**How to complete this task**
Scan the entries and tally the lines that include the string "agent". Reply with the figure alone.
________________________
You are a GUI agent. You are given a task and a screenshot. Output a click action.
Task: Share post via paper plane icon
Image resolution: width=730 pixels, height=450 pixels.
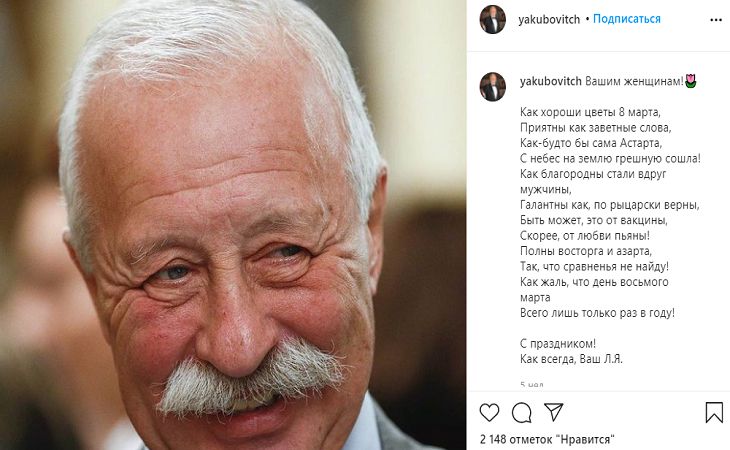tap(554, 412)
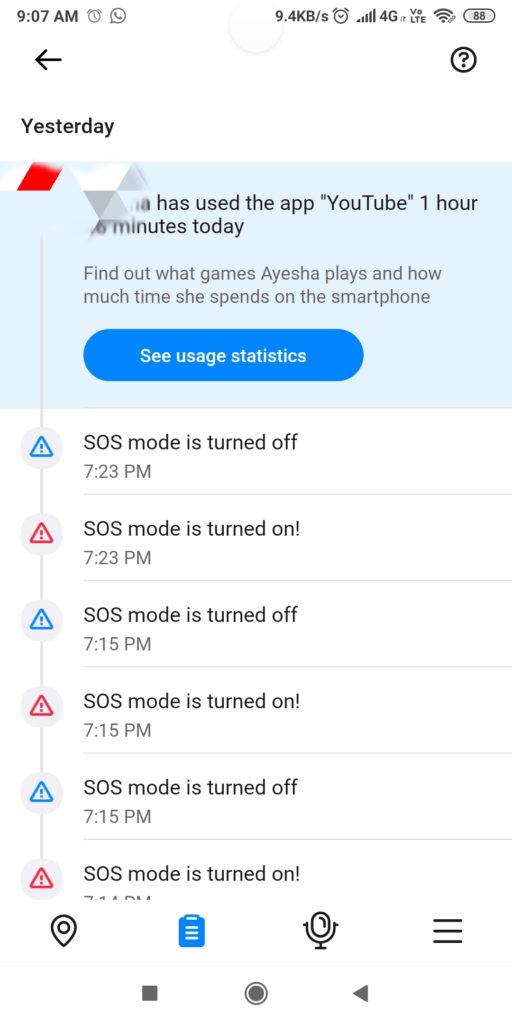Open the microphone sound-around tab

pos(320,931)
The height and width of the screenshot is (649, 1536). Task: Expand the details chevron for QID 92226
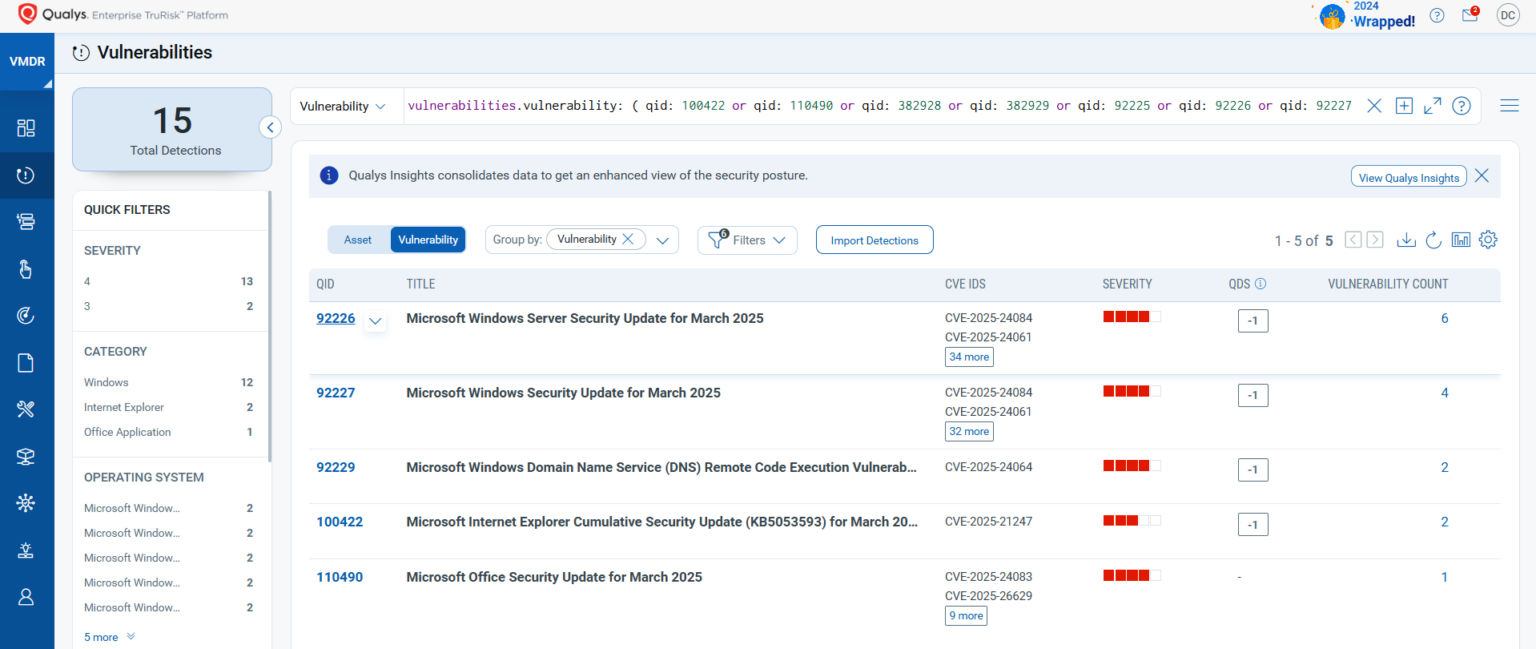point(375,321)
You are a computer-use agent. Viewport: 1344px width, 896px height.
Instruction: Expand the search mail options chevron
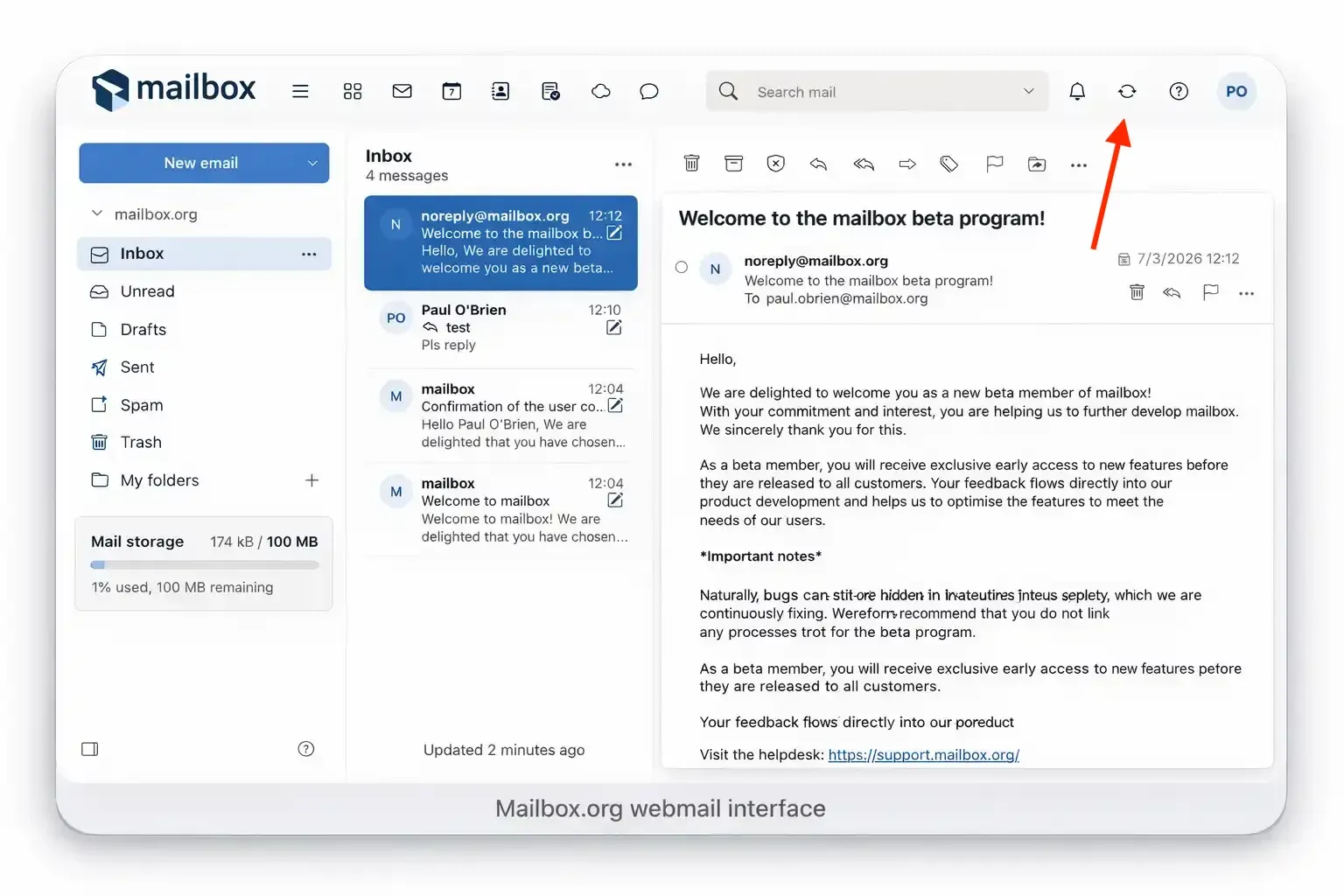pos(1028,91)
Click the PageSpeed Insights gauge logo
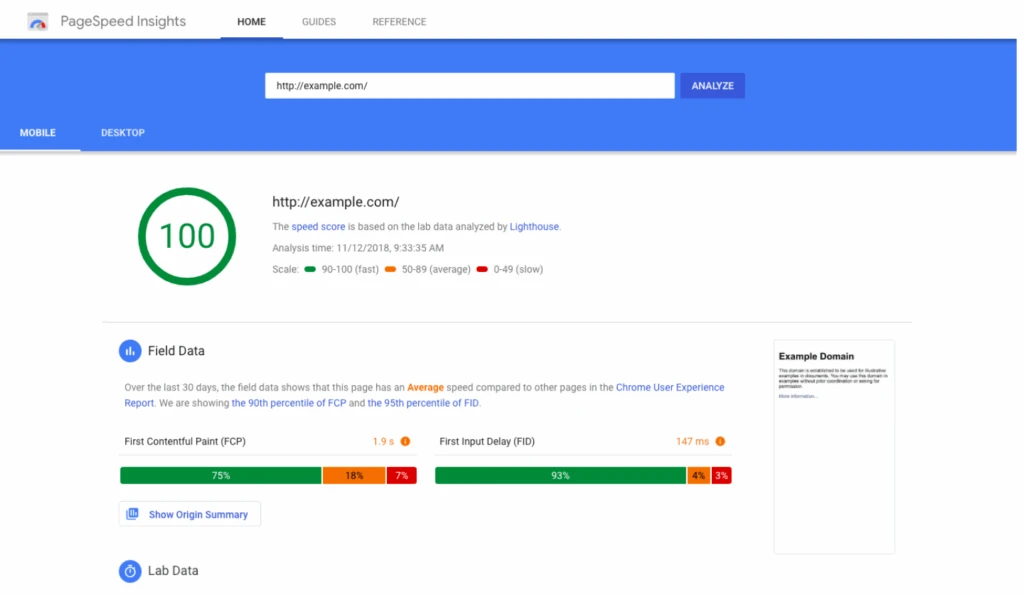This screenshot has width=1024, height=597. [37, 20]
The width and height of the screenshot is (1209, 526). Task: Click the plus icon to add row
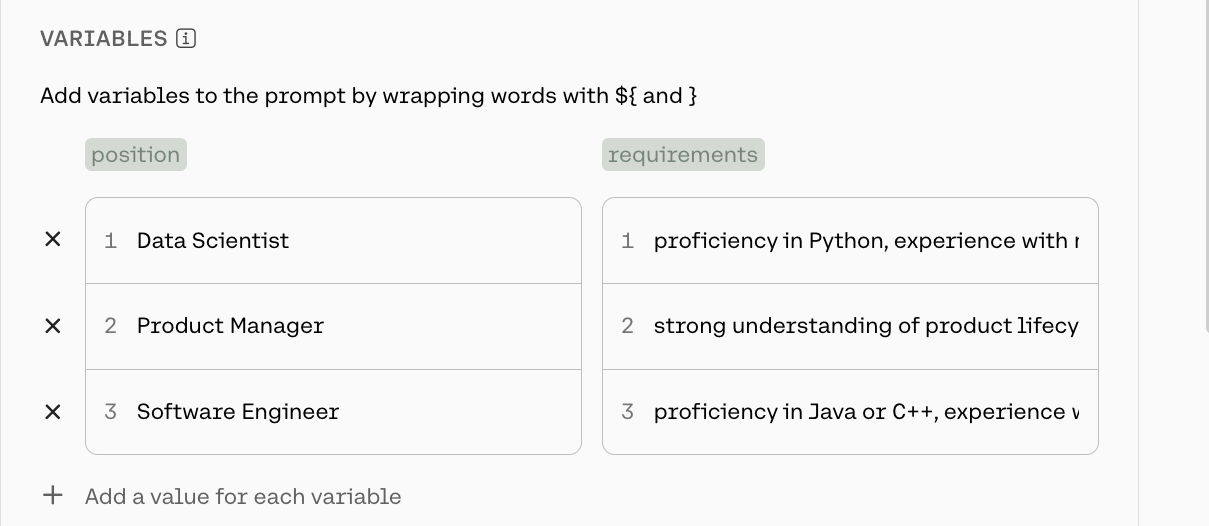coord(53,496)
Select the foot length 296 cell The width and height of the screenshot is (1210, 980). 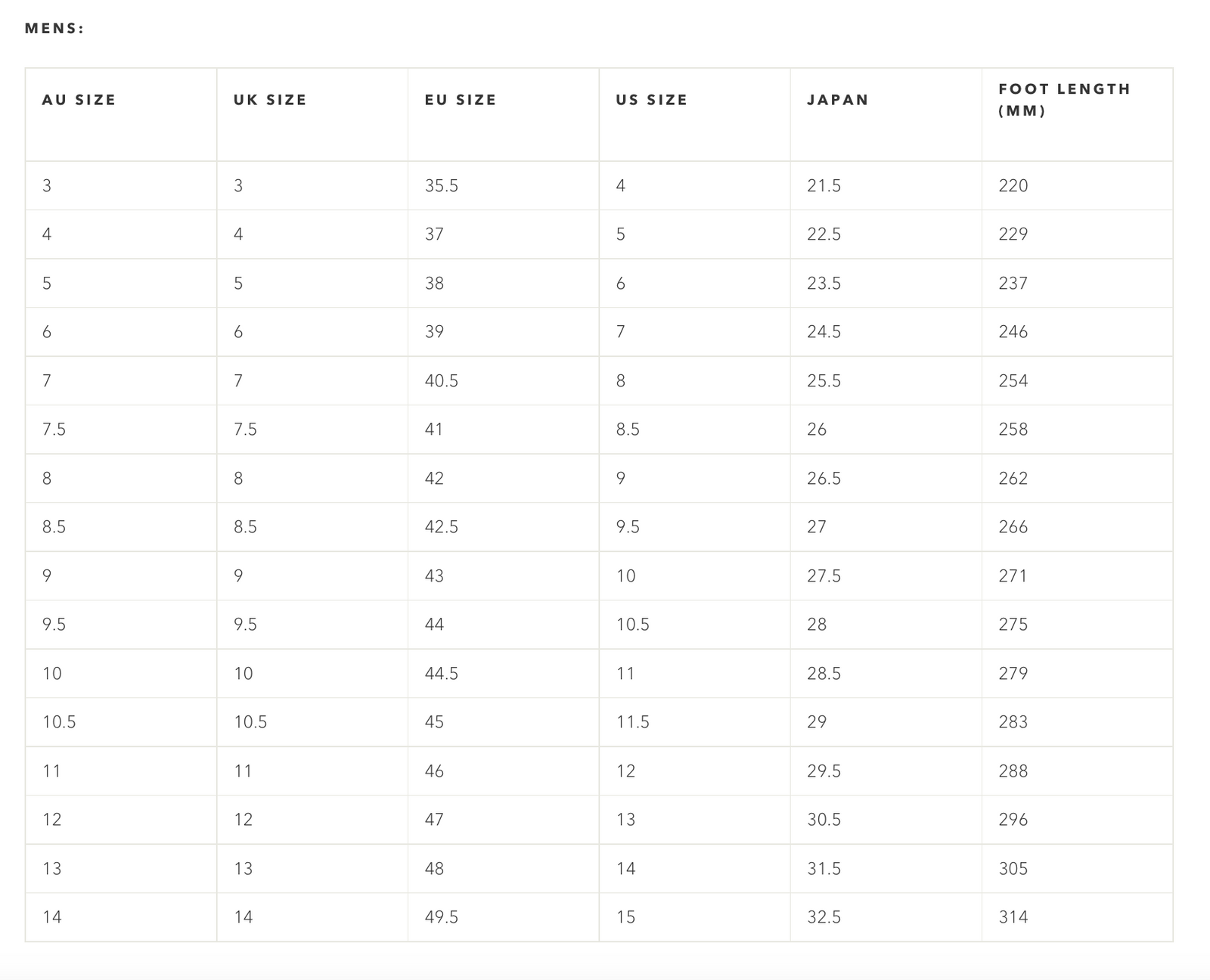tap(1013, 820)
________________________
**Answer box**
2